Os servidores penitenciários realizam neste domingo (24) uma paralisação em suas atividades nas 54 unidades prisionais de Mato Grosso do Sul. A mobilização tem o intuito de chamar a atenção do governo em relação ao descaso e a falta de infraestrutura, para garantir a segurança dos agentes e detentos que cumprem pena nos presídios.
Devido ao manifesto não haverá banho de sol; visitas; entrega de alimentação e pertences aos presos; liberação para trabalho; atendimento aos advogados; atendimento aos oficiais de justiça; liberação de presos dos regimes aberto e semiaberto para visitação em domicílios; assistências penais, educacionais, laborativas e religiosas; atendimento a saúde, exceto em casos de urgência e emergência e recebimento de preso.

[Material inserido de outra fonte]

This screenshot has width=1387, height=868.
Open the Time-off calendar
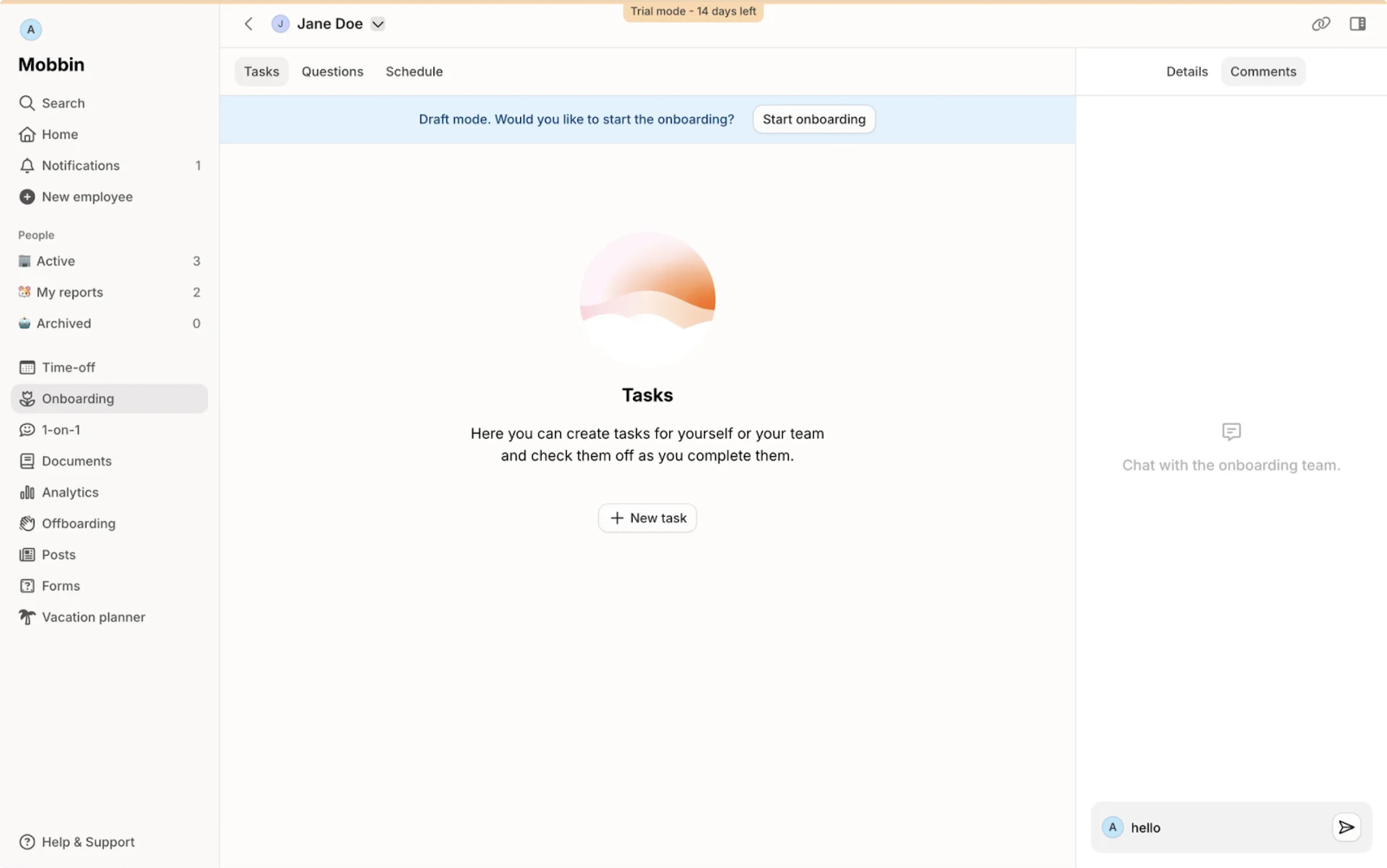coord(68,367)
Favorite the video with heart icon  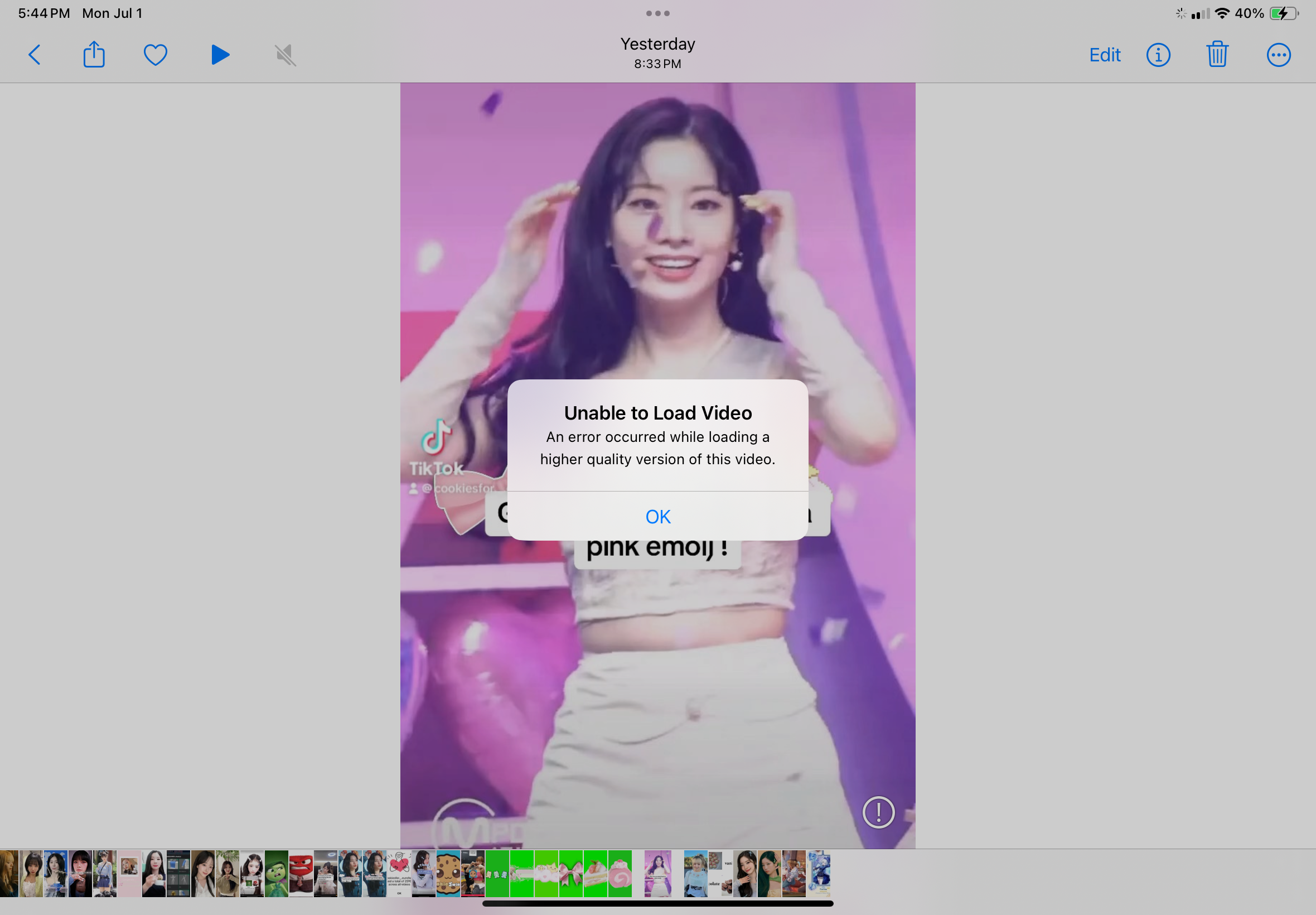tap(155, 55)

O presidente do Sindicato pede a compreensão e apoio de toda a sociedade e principalmente dos familiares dos ressocializandos . “A mobilização coletiva é em prol das melhorias do Sistema prisional devido a forma desumana e caótica que afeta tanto os agentes quanto os detentos, por isso pedimos o apoio e compreensão dos familiares dos presos que também sofrem com essa falta de estrutura. Paralisar o trabalho é a única forma de pressionar o Governo para garantir o mínimo de segurança e condições de trabalho”, ressalta o presidente do Sindicato dos Servidores Penitenciários, André Luiz Santiago.
No limite
Mato Grosso do Sul tem apenas 1.600 servidores e destes, somente 900 fazem a custódia dos cerca de 16 mil detentos. “Estamos trabalhando acima do limite. Todos os dias temos um pouco mais de 200 agentes para cuidar de uma massa carcerária que é considerada a maior do país por habitante. O que dá uma média de 200 ressocialização para cada servidor. Enfrentamos 5 envenenamentos, 2 atentados e são 7 pessoas marcadas para morrer. Sem falar nos atentados em Coxim e Naviraí”, explicou Santiago.
O agente penitenciário trabalha 24 por 72 horas e tem vencimento na ordem de R$ 3,1 mil, o menor da Segurança Pública no Estado, e um dos piores do País, conforme o presidente do sindicato da categoria.
O déficit de servidores atinge o patamar de 13 mil agentes, de acordo com o Sinsap faltam quase 12 vezes o número suficiente de agentes. “São quase 16 mil presos num sistema superlotado que precisaria ter mais 7 mil vagas para termos condições de trabalhar conforme a LEP (Lei de Execuções Penais)”, alerta Santiago.